Aung San Suu Kyi speaks to the ILO
The atmosphere in the main hall at the UN Palais in Geneva yesterday morning was electric, and speaking from experience, on the last day of the annual three week International Labour Conference that’s not something you can usually say. The reason for the buzz was the appearance of Aung San Suu Kyi to address the gathered representatives of workers, employers and governments from 184 ILO member states. She did not disappoint, her calm yet forceful and determined delivery held the room in total silence.
Ms Suu Kyi gave a heartfelt thanks the ILO and its constituents for the support and campaigning on Burma initiated by the 1997 commission of inquiry on forced labour and noted the commitments now given by the Burmese government to fulfil its action plan on total elimination by 2015. The main focus of her address was on the need for Burma to continue on the path to full political, economic and social rights for all its people.Burma needed investment and jobs, she said, but investment had to be of the kind that supported democratic sustainable development and not of the sort that would contribute to worsening inequalities and conflict. Her words reinforced the need for the EU to meet the International and European Trade Union Confederations’ demands to establish a framework for the effective supervision of European multinationals starting to operate in Burma following the suspension, or lifting, of sanctions and the workers group call for the ILO to assess the impact of foreign investment on fundamental labour rights.

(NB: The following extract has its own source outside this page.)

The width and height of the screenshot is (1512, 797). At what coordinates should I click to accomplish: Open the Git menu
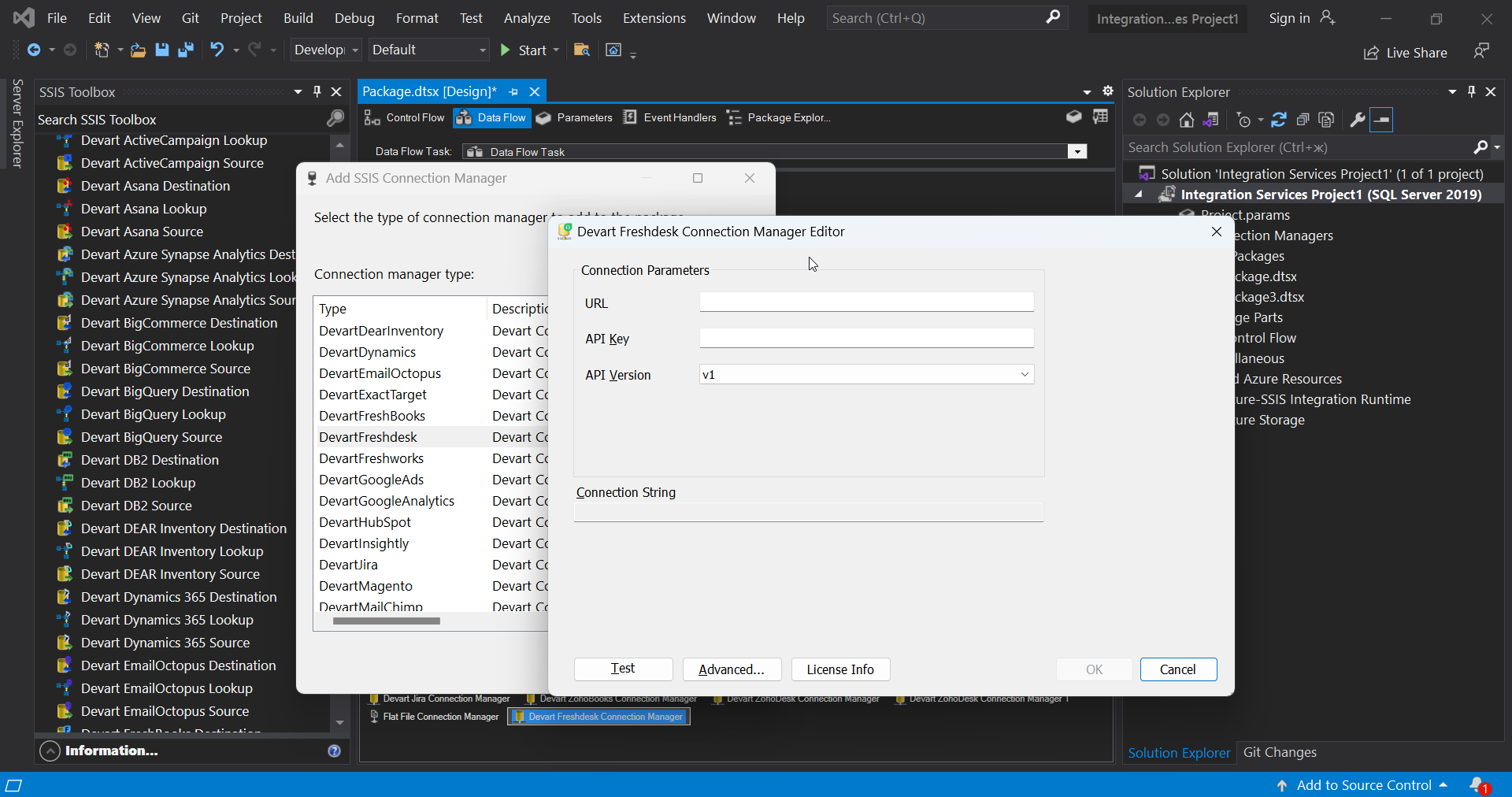pos(190,17)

Departing from her script, she stressed the particular need to look to the needs of young people for work and hope and she told us of the pleasure of meeting young people across Burma during the election campaign who were demanding openness and opportunity.
She finished by stating that no country anywhere in the world could call itself developed until its people lived both free from fear and want.
Following her address to the full conference she came to speak directly to the workers group to thank us for the unstinting support over the last decades and to call for an increase of support to Burmese workers and independent trade unions. She repeated that there was now more need of international support than ever and that the struggle for workers’ rights must include migrant Burmese workers in countries like Thailand where as she had heard first hand on recent visits they face severe levels of exploitation.
She was followed by Maung Maung, leader of the exiled Federation of Trade Unions of Burma, who thanked all those who have supported the struggle for Burmese democracy and workers rights. Part of the agreement reached this week at the ILO to lift or suspend ILO sanctions on Burma involves allowing Maung Maung and his colleagues to re-enter the country and for the FTUB to register under the new labour law as an official federation.
The final word in the workers group went to my South African colleague on the ILO governing body who noted that Nelson Mandela had said following his release from prison that he had suddenly found he had many new friends, some of whom advised him to move on from his old friends, those who had supported the struggle in the darkest times. He always said that whilst he welcomed the new friends, he would never turn his back on or stop listening to the old. With a broad smile Aung San Suu Kyi said she did indeed see the wisdom of such words as she continued to face the future with great hope and cautious optimism.